Les imprévus de 2012
En 2012, rebelote ? Pas du tout. Le Vlaams Belang de Filip De Winter est en pleine crise. Sa défaite de 2006 et le maintien du cordon sanitaire le prive de toute issue. Et, surtout, il y a cette grande restructuration de la droite autour de Bart De Wever. En moins d’une décennie, la N‑VA est devenue le pivot de la construction hégémonique en Flandre : elle est ultranationaliste, éthiquement conservatrice, économiquement de droite, mais pas raciste. Elle profite de l’implosion du VB en recyclant une partie de son personnel tout en offrant une perspective aux ailes droitières du CD&V et des libéraux frustrés de la domination social-démocrate dans le front anti-VB. Alors qu’il siège dans la majorité actuelle, De Wever se pose en alternative à Janssens. Il oppose un projet radical de droite à un bilan gestionnaire du centre. Les libéraux du VLD ont aussi repris leur indépendance sous la direction de la parachutée ministre de la Justice Turtelboom. À gauche, on trouve encore une panoplie diversifiée, de Groen, qui reprend des couleurs, au PvdA (PTB) en croissance, en passant par Rood !, une scission de la gauche socialiste conduite par Erik De Bruyn.
Quoi qu’en disent les sondages, rien n’est joué. De Wever est porté par sa grande popularité et le soutien d’une droite recomposée et radicalisée. Janssens, avec un bilan grosso modo positif, est affaibli par le délitement de sa coalition et son refus obstiné d’une politique de gauche. Toutes les combinaisons post-électorales sont possibles. Les mauvaises langues suggèrent que même si Janssens reste le plus fort, il fera une coalition avec la N‑VA.

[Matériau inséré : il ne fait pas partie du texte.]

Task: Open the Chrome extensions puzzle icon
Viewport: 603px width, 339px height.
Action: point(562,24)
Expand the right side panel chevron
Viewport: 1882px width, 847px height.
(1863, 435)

Mais ces jeux politiques ne doivent pas camoufler l’enjeu urbain de fond. Aujourd’hui, toutes les villes ont besoin de réduire l’exode urbain et de faire revenir les classes moyennes des périphéries résidentielles vers le centre. Soit on vise d’abord une population attirée par l’urbanité cosmopolite et les avantages de la ville. Pour la séduire, on mise sur l’embellissement et l’animation urbaine et on l’invite à participer à l’effort de cohabitation dans la diversité. C’est le projet de Janssens. Soit on vise le Flamand de la banlieue dont on partage l’aversion pour la ville trop multiculturelle, trop sale et trop dangereuse et on s’engage à la nettoyer de ses « inconvénients ». C’est le discours de De Wever. Un troisième projet possible, orienté vers les populations les plus fragiles et porté par les petites formations de gauche, peine à proposer une politique crédible, notamment sur le plan financier. Enfin, le score prévisible du noyau dur de l’extrême droite reste un mystère. Bref, derrière une campagne médiatique qui se réduit largement à des sondages de popularité, ce sont bien des projets de ville différents qui s’affrontent.